The development of the chatbot solution for Donat involved leveraging a variety of technologies to ensure efficient processing, multilingual support, and seamless integration with Donat’s existing infrastructure. Here’s an overview of the key technologies utilized:
- Google Drive for Knowledge Base:
The raw knowledge base resides on Google Drive, comprising documents in various formats such as Google Docs, Sheets, and PDFs. Non-technical personnel have the capability to add new documents to the bot’s knowledge base, facilitating easy knowledge expansion.

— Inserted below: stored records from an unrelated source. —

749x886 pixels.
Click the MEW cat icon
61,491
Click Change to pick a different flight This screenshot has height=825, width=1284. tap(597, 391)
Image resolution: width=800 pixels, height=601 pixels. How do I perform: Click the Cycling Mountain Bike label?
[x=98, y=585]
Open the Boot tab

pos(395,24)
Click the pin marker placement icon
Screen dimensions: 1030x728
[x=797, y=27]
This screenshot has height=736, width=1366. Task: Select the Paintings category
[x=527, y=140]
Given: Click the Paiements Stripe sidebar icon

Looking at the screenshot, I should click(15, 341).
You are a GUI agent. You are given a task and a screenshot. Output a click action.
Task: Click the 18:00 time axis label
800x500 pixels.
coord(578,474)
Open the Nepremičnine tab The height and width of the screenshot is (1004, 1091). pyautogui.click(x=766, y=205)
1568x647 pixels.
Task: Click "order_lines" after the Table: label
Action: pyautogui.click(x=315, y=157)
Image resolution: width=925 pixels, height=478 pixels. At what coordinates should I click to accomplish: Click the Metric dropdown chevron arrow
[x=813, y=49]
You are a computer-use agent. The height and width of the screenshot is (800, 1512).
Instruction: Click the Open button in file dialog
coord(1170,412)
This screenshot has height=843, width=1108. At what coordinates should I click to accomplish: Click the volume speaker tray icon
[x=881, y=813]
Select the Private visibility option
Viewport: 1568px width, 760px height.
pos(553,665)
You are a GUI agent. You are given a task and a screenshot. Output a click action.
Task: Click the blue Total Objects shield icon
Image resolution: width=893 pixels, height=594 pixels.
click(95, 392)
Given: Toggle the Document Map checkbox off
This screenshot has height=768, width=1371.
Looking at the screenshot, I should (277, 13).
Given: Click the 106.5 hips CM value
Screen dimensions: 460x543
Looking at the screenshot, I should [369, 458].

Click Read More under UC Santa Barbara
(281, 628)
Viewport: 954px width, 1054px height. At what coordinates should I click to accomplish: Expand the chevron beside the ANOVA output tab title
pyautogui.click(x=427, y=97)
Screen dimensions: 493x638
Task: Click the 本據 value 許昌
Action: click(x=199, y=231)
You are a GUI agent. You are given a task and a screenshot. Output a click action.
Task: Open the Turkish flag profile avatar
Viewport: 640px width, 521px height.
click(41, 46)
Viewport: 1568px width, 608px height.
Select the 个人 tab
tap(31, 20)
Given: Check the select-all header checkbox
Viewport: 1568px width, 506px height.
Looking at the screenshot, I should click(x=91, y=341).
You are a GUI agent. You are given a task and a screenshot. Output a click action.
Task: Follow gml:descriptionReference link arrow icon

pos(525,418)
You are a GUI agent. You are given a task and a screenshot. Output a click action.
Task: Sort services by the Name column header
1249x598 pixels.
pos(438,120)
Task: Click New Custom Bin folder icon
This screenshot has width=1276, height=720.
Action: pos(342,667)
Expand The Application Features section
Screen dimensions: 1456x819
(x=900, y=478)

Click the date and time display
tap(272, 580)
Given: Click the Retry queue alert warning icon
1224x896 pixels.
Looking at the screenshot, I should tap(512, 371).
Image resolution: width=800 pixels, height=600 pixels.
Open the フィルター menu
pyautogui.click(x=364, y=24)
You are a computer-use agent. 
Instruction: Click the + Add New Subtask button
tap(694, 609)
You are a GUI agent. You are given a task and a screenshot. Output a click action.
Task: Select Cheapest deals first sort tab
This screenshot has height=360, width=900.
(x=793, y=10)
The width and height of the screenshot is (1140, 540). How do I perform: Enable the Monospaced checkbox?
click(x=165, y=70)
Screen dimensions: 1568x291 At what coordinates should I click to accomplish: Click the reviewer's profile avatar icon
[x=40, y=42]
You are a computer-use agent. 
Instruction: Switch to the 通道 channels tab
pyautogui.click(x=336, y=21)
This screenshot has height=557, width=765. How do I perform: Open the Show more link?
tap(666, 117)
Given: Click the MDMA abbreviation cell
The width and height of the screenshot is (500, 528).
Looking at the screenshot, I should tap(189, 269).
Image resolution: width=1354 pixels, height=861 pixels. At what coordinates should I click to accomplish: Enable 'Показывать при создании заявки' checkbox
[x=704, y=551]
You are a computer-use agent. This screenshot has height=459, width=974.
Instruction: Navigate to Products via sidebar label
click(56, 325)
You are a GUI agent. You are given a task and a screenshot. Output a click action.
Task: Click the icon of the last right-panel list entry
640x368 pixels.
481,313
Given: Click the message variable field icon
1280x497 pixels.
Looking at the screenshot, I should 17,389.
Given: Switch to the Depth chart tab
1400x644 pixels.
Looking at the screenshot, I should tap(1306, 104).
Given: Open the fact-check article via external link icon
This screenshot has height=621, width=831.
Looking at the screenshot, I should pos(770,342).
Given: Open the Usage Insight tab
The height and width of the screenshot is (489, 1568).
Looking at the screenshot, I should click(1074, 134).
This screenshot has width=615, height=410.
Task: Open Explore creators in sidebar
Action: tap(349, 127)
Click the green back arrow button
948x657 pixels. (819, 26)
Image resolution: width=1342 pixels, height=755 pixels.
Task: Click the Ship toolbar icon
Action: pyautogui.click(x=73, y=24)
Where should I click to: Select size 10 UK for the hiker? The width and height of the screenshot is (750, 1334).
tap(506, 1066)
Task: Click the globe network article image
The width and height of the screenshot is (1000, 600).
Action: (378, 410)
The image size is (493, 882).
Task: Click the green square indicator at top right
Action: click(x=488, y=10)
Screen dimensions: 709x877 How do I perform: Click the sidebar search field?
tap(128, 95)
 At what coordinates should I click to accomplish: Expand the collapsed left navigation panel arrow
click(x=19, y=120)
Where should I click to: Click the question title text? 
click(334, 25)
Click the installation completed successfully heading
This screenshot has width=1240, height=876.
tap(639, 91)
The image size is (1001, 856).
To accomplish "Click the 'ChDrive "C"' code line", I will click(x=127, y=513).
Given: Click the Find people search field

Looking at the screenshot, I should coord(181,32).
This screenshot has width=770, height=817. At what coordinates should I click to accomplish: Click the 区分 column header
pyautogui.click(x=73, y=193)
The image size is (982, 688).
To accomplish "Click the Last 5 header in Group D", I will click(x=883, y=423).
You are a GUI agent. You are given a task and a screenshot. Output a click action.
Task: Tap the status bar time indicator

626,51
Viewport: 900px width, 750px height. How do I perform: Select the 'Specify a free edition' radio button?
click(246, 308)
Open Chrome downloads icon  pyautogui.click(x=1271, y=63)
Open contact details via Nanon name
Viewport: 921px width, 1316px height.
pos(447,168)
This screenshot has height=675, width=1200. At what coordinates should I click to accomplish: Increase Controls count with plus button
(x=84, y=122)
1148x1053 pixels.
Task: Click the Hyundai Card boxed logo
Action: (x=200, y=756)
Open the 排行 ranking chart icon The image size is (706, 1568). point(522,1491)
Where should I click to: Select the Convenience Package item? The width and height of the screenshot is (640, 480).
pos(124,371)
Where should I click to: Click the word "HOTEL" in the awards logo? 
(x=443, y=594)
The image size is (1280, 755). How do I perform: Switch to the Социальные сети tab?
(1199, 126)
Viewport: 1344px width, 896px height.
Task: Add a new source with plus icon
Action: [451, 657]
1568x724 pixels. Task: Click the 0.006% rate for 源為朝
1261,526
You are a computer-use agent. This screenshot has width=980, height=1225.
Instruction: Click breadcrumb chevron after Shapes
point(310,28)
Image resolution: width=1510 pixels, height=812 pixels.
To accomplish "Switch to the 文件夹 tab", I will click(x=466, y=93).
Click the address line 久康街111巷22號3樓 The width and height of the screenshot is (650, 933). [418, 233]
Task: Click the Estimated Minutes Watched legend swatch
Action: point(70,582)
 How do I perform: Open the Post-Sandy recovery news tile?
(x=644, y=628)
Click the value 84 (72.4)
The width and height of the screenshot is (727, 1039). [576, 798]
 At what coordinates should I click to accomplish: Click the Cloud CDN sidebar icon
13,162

- Document Processing and Translation:
Documents undergo processing to extract text, particularly from PDFs, ensuring that only relevant content is utilized. Machine translation, powered by AI, is employed to translate documents into multiple languages, enabling multilingual support. Each language on Donat’s website corresponds to a separate bot, each with its own knowledge base specific to that language.
Documents are divided into smaller text chunks through a process known as chunking. These chunks are then converted into embeddings, allowing for efficient storage and retrieval of information. Weaviate, a vector database, is utilized to store these chunks, facilitating quick access to relevant information.
The entire logic and infrastructure of the project are hosted on Amazon Web Services (AWS), providing scalability, reliability, and security. Serverless compute services, specifically AWS Lambda, enable the seamless execution of tasks such as streaming responses. This is crucial for ensuring responsive performance of the website and the chatbot, particularly during the generation of responses, which may take some time. The gradual display of responses on the website ensures a smooth user experience.
Weaviate, the vector database utilized for storing text embeddings, is hosted on Weaviate Cloud Services. This platform offers robust features for managing and querying vector data, complementing the overall infrastructure of the project.